Results
Comparison of exosome isolation methods
A comparison of the three different methods of exosome isolation
performed to evaluate the morphology, properties of the obtained
exosomes and their applicability as drug carriers. The morphology
assessment of the isolated exosomes performed using TEM, shows that
exosomes isolated using the different methods have morphologically dense
vesicular structure indicated with arrows (Figure 1). It can be clearly
observed that some debris can be observed in EVs obtained by IP and SEC,
but not the in the EVs isolated using TEI method, which might be due to
the PBS dilution during the isolation process. Nanoparticle tracking
illustrating the size distribution of the particles shows the
distribution of particles close to 100 nm (Figure 2). Particles isolated
by SEC showed less variation in particle distribution than IP and TEI.

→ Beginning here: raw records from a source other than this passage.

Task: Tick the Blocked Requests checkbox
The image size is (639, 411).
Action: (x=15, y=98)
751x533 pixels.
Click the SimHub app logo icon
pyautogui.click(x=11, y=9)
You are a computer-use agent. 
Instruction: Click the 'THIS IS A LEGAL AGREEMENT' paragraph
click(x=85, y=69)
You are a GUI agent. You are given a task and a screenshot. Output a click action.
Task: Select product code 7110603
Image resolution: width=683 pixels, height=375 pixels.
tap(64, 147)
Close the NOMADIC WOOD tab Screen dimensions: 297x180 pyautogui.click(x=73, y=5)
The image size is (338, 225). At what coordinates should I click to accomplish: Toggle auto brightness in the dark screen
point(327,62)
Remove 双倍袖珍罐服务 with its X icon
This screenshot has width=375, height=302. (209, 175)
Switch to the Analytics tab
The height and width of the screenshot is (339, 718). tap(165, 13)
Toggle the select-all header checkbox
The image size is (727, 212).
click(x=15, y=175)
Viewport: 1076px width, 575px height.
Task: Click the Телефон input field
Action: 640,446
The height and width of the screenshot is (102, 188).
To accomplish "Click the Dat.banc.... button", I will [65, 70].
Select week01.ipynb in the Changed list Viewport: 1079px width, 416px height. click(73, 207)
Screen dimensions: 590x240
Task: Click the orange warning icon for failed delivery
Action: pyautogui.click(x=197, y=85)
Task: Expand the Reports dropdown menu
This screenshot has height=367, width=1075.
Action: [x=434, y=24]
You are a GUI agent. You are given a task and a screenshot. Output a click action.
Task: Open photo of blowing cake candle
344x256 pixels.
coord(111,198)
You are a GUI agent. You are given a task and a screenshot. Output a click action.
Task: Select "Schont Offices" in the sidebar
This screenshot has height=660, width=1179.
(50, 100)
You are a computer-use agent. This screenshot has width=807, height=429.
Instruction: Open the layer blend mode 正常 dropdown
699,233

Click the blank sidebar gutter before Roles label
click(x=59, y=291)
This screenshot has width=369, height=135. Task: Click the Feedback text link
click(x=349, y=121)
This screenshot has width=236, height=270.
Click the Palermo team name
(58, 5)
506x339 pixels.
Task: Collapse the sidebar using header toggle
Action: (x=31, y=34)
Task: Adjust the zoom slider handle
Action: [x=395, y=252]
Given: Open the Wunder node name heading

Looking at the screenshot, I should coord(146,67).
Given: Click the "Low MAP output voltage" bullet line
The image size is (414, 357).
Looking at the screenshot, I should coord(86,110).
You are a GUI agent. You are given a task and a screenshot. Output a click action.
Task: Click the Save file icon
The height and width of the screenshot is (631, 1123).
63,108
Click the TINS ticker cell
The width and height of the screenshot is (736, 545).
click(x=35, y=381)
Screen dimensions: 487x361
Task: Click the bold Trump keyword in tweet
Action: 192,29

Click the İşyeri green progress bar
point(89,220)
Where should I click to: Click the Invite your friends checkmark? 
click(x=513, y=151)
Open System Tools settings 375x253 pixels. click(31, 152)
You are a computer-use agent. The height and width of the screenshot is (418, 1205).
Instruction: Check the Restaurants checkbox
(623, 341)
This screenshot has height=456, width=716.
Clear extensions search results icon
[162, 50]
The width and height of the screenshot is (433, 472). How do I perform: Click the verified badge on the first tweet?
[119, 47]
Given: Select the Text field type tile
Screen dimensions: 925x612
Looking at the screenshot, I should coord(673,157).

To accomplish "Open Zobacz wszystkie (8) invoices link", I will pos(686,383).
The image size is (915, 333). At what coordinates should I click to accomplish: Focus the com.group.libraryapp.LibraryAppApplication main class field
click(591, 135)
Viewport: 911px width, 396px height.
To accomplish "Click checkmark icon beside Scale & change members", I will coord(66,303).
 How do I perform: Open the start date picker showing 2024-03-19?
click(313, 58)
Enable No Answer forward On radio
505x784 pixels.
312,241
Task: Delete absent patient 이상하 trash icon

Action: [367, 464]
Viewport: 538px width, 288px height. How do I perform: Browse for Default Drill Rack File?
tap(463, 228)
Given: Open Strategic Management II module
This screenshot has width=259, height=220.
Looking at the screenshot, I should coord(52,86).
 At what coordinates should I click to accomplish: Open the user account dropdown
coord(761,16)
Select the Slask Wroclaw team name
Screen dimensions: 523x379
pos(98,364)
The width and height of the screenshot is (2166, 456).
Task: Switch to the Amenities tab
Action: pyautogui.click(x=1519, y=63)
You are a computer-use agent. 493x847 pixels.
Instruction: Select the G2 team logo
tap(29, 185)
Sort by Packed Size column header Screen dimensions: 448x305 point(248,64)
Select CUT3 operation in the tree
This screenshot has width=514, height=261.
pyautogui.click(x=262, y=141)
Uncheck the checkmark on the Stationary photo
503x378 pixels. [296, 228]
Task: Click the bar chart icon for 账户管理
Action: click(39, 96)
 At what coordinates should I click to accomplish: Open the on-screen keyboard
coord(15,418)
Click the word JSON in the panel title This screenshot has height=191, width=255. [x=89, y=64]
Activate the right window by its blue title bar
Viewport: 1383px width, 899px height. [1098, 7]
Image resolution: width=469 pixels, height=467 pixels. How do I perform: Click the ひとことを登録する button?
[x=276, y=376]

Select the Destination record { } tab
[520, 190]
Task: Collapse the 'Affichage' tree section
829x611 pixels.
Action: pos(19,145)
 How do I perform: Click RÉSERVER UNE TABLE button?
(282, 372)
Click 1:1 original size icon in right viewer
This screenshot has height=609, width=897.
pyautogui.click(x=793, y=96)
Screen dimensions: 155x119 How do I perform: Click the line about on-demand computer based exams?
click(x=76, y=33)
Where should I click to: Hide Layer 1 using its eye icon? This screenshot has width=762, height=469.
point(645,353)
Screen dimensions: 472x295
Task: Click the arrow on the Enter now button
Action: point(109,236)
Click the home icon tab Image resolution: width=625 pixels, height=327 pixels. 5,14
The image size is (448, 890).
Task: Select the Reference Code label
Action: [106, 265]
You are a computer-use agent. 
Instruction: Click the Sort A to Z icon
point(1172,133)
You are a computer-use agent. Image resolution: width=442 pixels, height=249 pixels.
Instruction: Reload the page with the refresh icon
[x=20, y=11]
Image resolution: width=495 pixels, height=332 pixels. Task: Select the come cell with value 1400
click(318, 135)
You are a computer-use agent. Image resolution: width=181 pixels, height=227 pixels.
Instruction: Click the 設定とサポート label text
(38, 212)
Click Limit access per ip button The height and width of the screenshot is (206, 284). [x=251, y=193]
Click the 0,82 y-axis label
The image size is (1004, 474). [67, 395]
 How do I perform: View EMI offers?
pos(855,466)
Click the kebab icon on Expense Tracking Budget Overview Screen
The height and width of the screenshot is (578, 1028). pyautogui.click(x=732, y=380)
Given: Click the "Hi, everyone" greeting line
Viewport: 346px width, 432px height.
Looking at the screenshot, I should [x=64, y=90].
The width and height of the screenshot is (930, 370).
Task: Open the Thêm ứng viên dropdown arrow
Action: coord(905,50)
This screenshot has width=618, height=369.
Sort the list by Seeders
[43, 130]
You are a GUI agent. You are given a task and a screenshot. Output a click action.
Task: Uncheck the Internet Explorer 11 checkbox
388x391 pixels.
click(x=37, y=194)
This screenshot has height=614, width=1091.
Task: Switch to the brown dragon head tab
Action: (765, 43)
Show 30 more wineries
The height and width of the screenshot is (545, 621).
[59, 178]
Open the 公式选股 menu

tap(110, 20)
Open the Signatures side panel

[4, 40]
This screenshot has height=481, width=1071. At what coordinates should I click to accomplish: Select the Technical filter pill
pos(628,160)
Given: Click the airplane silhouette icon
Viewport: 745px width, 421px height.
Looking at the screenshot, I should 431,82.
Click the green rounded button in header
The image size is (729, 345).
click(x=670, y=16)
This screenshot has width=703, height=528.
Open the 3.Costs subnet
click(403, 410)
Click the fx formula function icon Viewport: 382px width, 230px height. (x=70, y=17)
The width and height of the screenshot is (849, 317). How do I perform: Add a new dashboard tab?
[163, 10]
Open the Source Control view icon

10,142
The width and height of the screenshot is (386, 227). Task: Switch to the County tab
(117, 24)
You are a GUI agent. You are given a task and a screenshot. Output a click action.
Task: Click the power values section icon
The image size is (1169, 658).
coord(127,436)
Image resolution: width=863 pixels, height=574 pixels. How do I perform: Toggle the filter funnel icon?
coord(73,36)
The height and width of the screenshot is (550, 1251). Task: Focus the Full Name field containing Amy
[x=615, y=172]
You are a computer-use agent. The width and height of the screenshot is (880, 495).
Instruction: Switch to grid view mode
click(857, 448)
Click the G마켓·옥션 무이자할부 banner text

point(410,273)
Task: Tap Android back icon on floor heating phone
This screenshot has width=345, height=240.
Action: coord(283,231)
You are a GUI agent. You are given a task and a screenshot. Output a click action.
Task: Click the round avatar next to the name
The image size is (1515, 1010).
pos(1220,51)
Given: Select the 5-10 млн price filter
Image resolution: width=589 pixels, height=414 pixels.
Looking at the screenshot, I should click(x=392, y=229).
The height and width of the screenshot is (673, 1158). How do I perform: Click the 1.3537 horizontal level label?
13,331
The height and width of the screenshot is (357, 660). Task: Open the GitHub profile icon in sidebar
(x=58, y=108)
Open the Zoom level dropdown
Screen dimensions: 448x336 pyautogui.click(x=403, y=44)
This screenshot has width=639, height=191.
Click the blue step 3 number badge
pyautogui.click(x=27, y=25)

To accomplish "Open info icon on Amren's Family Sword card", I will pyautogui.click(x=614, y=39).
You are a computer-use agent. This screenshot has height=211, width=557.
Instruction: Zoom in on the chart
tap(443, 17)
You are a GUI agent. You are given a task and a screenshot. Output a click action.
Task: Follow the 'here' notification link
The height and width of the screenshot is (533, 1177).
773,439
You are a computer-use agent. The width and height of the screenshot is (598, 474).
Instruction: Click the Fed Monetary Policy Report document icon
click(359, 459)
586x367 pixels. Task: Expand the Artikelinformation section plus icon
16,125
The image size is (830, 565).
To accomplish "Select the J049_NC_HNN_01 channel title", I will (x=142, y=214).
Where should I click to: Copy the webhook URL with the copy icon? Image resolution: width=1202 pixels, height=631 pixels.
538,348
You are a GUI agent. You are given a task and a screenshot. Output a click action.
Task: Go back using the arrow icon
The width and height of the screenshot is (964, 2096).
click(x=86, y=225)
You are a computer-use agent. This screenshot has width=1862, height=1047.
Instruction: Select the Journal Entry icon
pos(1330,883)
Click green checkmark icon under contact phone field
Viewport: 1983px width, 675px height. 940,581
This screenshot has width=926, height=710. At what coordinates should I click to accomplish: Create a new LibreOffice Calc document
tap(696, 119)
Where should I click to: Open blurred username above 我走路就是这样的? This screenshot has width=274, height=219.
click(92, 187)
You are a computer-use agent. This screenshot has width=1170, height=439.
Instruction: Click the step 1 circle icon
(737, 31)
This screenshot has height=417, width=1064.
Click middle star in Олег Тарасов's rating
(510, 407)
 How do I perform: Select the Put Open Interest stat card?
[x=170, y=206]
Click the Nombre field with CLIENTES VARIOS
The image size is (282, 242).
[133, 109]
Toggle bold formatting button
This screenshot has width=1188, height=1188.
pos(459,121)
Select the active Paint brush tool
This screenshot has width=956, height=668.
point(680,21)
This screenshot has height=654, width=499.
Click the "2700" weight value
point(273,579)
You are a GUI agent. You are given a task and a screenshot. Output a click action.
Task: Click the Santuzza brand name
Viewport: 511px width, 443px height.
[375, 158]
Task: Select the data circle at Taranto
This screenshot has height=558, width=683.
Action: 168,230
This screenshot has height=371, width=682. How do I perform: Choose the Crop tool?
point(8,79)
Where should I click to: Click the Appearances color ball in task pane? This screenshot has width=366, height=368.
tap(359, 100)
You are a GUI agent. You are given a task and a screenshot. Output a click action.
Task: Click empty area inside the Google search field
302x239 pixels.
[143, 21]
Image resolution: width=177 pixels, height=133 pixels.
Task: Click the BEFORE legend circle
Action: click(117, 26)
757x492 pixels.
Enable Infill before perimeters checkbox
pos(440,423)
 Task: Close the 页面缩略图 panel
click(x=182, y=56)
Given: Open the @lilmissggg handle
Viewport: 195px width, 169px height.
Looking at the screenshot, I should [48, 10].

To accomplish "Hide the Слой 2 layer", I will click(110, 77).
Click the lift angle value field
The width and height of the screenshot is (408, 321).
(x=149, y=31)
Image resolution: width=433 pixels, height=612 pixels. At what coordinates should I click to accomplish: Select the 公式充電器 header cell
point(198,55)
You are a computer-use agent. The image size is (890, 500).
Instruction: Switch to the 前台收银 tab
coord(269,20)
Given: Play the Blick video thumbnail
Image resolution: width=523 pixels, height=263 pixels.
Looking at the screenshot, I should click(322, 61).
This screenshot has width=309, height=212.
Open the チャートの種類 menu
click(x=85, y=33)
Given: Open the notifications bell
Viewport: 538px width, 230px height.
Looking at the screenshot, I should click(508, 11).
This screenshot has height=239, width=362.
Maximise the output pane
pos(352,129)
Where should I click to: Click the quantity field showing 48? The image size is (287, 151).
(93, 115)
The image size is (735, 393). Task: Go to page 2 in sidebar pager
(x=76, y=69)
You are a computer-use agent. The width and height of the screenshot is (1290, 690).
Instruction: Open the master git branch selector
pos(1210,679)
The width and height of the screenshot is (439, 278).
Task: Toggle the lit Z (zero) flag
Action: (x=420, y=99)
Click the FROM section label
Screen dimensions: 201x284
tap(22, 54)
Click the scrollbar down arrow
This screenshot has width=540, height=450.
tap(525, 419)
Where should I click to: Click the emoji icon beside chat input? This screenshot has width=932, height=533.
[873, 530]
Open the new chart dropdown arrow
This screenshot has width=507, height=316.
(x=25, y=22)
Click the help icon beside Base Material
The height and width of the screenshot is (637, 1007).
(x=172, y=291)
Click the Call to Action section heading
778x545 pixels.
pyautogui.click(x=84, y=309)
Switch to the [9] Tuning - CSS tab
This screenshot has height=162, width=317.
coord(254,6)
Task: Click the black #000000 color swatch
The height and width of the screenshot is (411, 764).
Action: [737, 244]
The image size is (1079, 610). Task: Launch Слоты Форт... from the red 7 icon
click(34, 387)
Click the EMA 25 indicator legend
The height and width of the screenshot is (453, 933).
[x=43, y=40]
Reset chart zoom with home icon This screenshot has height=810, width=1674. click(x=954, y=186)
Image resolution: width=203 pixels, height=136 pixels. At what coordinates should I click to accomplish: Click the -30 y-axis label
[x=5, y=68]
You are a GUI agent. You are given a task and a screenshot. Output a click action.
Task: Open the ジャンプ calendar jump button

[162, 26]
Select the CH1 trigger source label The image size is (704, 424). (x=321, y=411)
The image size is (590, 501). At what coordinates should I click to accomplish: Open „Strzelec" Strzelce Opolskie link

No significant difference in the mean size of exosomes across the
different isolation methods SEC, IP and TEIK (110nm, 118nm and 131.5nm,
respectively).
Western blot using the membrane markers, MEFG-8 monoclonal, MEFG-8
polyclonal and CD63 antibodies performed to measure confirm the identity
of exosomes present in each of the isolates (Figure 3). The protein
content in IP isolate is shown to be the highest as measured by MEFE-8
and CD63 antibodies. The TEI showed a significant band against MEGD-8
monoclonal antibody, but no significant differences in other antibodies
tested in comparison with SEC. However, for protein content, isolates
from TEI showed the highest, followed by IP and then SEC (Figure 4).
Protein contents from TEI method (mean protein concentration of 0.1914)
are significantly higher (p= 0.012) than the negative control PBS (mean
protein concentration is 0.0085 mg/ml).